Stored records:
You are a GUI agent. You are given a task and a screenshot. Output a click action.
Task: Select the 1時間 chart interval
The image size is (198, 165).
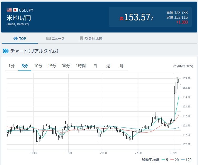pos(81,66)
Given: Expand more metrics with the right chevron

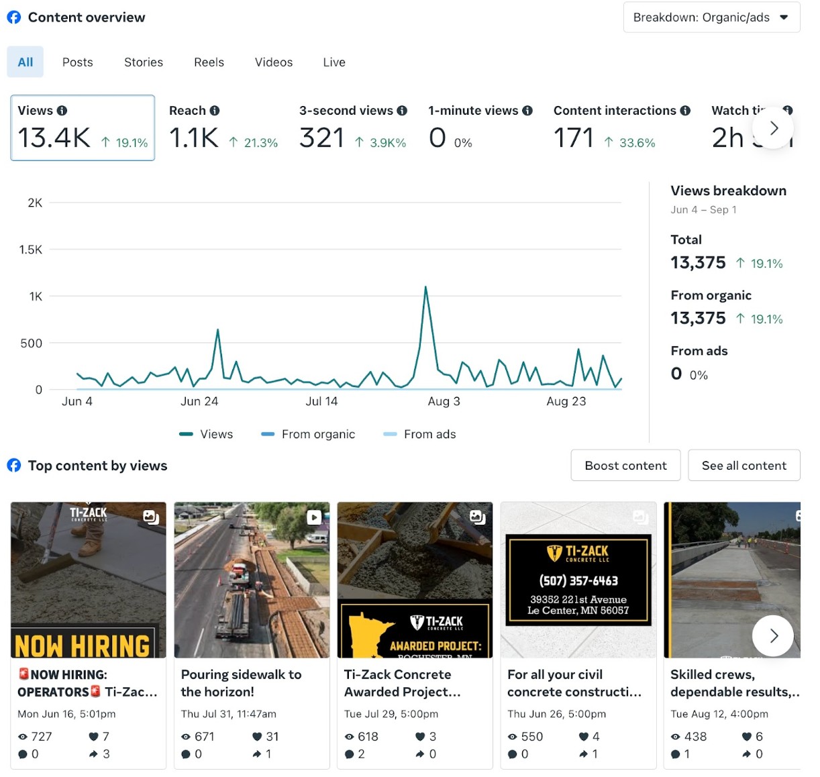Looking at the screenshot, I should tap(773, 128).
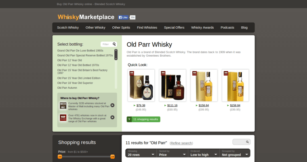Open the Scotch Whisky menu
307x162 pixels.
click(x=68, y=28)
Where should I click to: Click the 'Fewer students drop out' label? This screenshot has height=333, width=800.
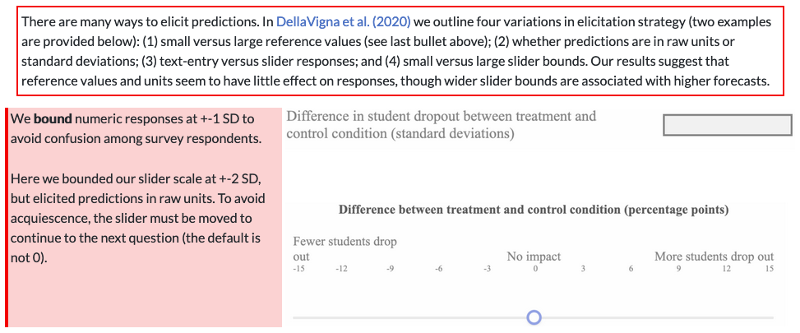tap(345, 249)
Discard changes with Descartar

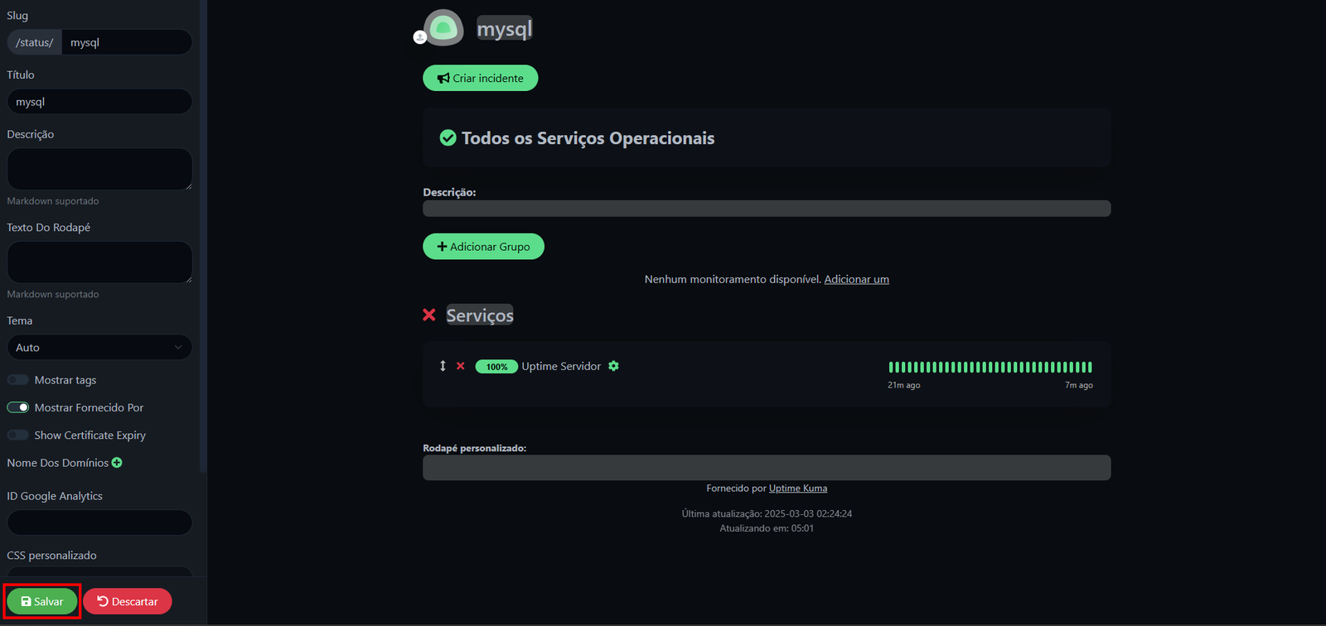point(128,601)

Your goal
Your answer must be an exact transcription of every entry, minus the pictures.

Output of the exercise
You are a GUI agent. You are given a task and a screenshot. Output a click action.
Task: Select the 1時間 chart interval
The image size is (198, 165).
pos(81,66)
Given: Expand more metrics with the right chevron

Looking at the screenshot, I should tap(773, 128).
Open the Scotch Whisky menu
307x162 pixels.
click(x=68, y=28)
Where should I click to: Click the 'Fewer students drop out' label? This screenshot has height=333, width=800.
tap(345, 249)
Discard changes with Descartar

point(128,601)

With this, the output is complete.